Marketing guru Seth Godin has just set a bunch of us wondering if we really and truly are workaholics.
I always thought I was. After all, I’m driven to work 50+ hours a week. It’s not enough just to be in the office, I actually have to be contributing something. If I spend an entire day that’s completely unproductive, I feel uncomfortable and restless. The prospect of spending three months of maternity leave doing absolutely nothing but caring for a new baby makes me a little, well, nauseous.
But Seth suggests that true workaholics live on fear, and that it’s this that drives them to show up all the time. In the twenty-first century, a new class of workers is emerging – people who work out of passion and curiosity, not fear.

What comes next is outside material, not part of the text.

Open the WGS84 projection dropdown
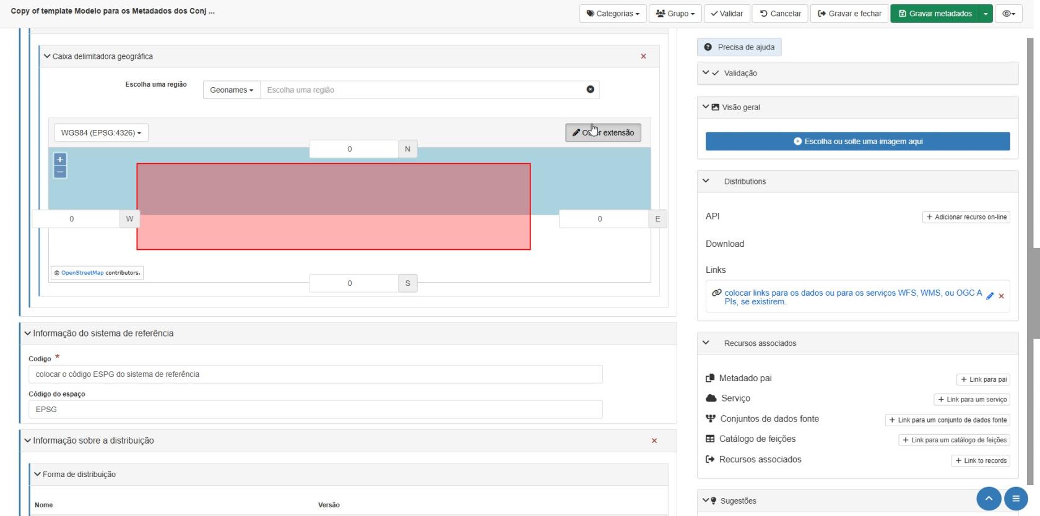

Says Seth: “The passionate worker doesn't show up because she's afraid of getting in trouble, she shows up because it's a hobby that pays. The passionate worker is busy blogging on vacation because posting that thought and seeing the feedback it generates is actually more fun than sitting on the beach for another hour. The passionate worker tweaks a site design after dinner because, hey, it's a lot more fun than watching TV.”
Well, go figure. This describes me – and my job as an author and career expert – perfectly. I guess I’m not really a workaholic, but rather a passion-holic. I will have to tell this to my husband next time he grumbles that I’m burning the midnight oil in front of the computer yet again!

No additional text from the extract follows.